+++ TEXT SHOWN

# Installed SLP headers and loud mouth and now Check Engine light is on



## sutliffhl21 (Feb 19, 2006)

The check engine light came on a few days after the slp headers and loudmouth was installed. I called some places and I couldnt find any o2 simulators. What am I supposed to do to shut the light off?


----------



## purplehaze (Dec 27, 2005)

sutliffhl21 said:


> The check engine light came on a few days after the slp headers and loudmouth was installed. I called some places and I couldnt find any o2 simulators. What am I supposed to do to shut the light off?


Mine did the same thing, take it to the dealership they will reset it for you.


----------



## sutliffhl21 (Feb 19, 2006)

Will that disable the rear o2's though? I'm thinking that because there is high flow cat's on the car, thats whats tripping the light and just resetting the light will only be temporary, as it will only come on again.

++++++
+++ DATA PROVIDED

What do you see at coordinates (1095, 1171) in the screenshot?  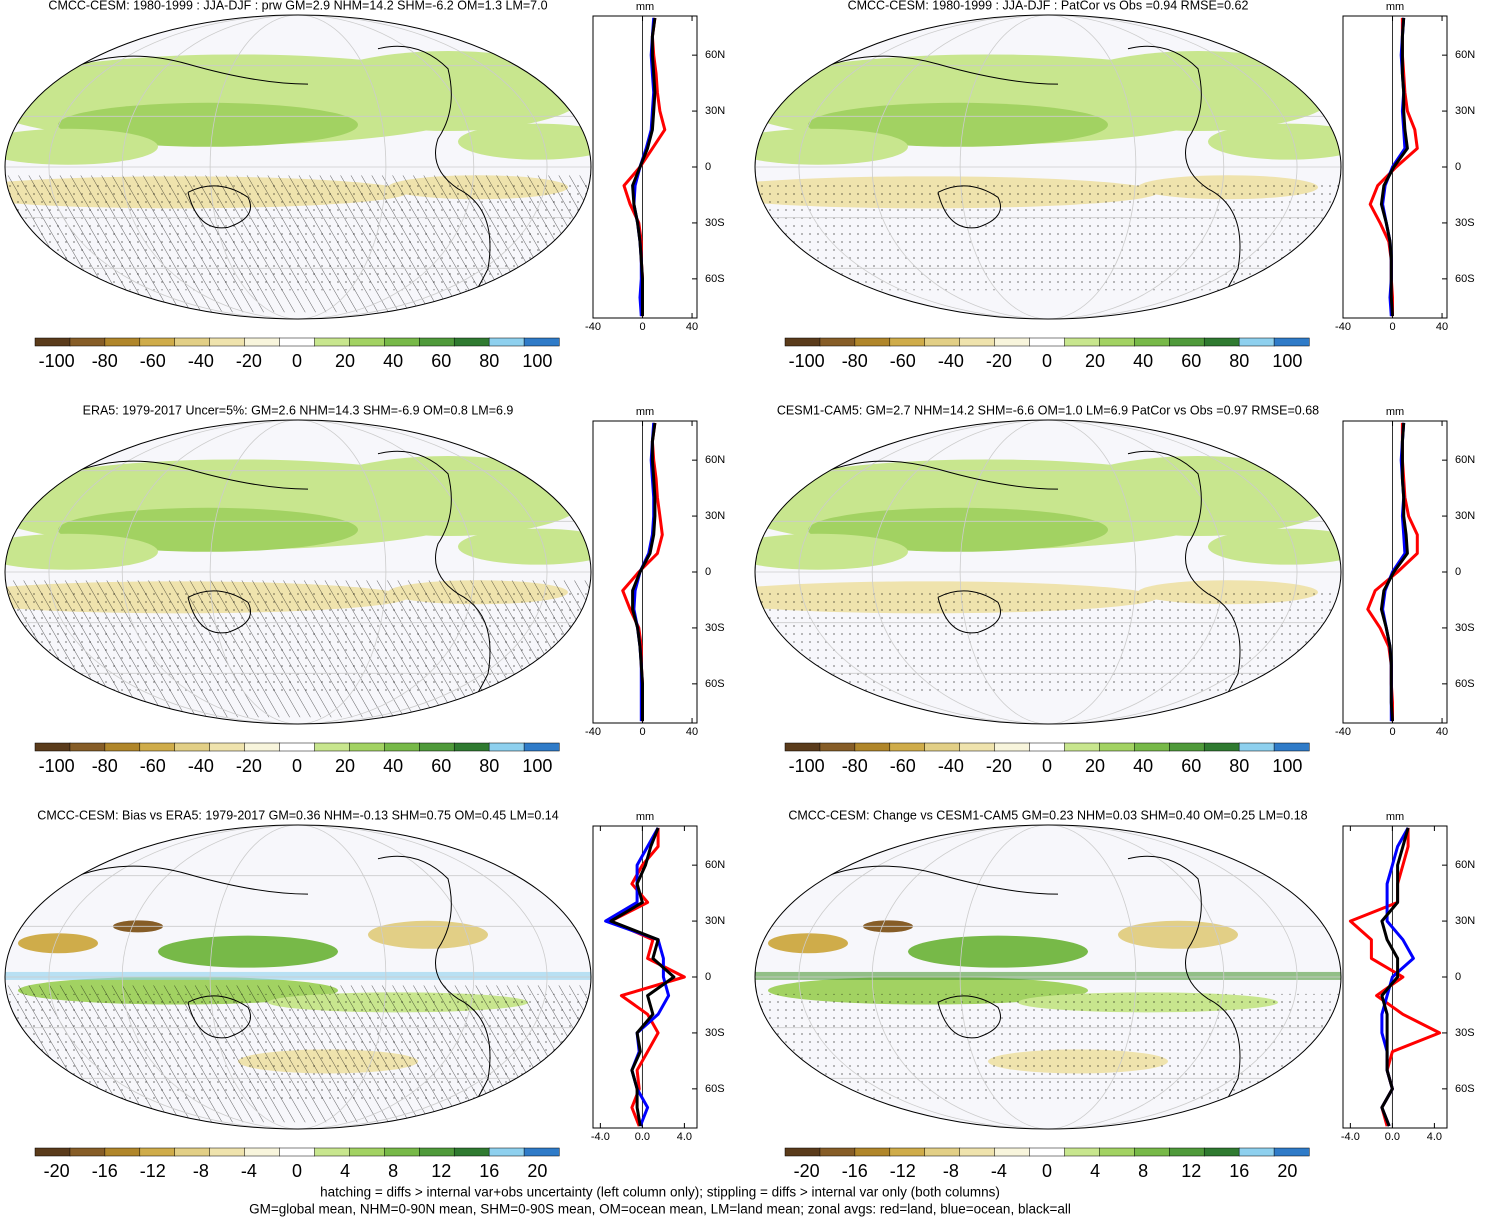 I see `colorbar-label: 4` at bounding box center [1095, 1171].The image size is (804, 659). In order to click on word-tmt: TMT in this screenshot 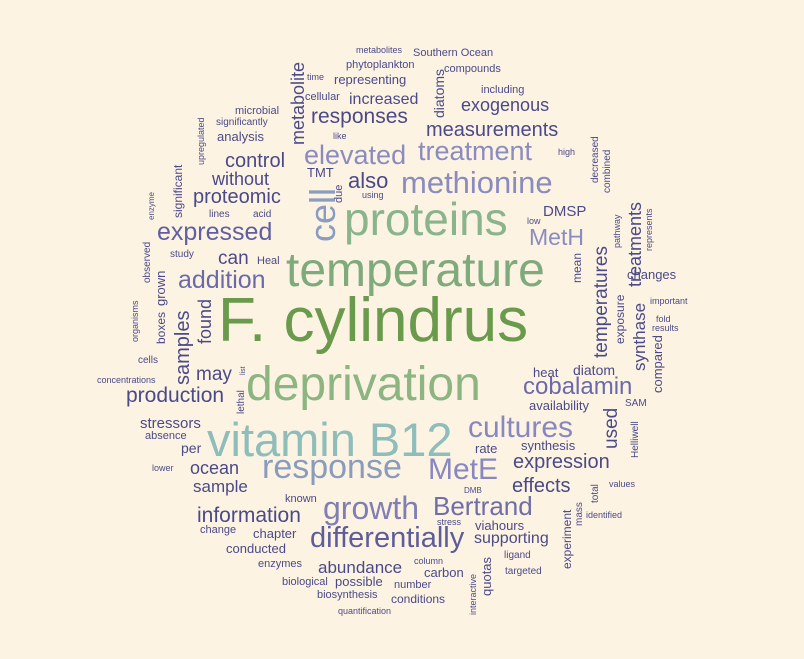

++++++

In the forum thread about the check engine light, what does purplehaze advise doing to get the light turned off? The material plays no part in this.

EXERCISE OUTPUT :: Take it to the dealership, where they will reset it.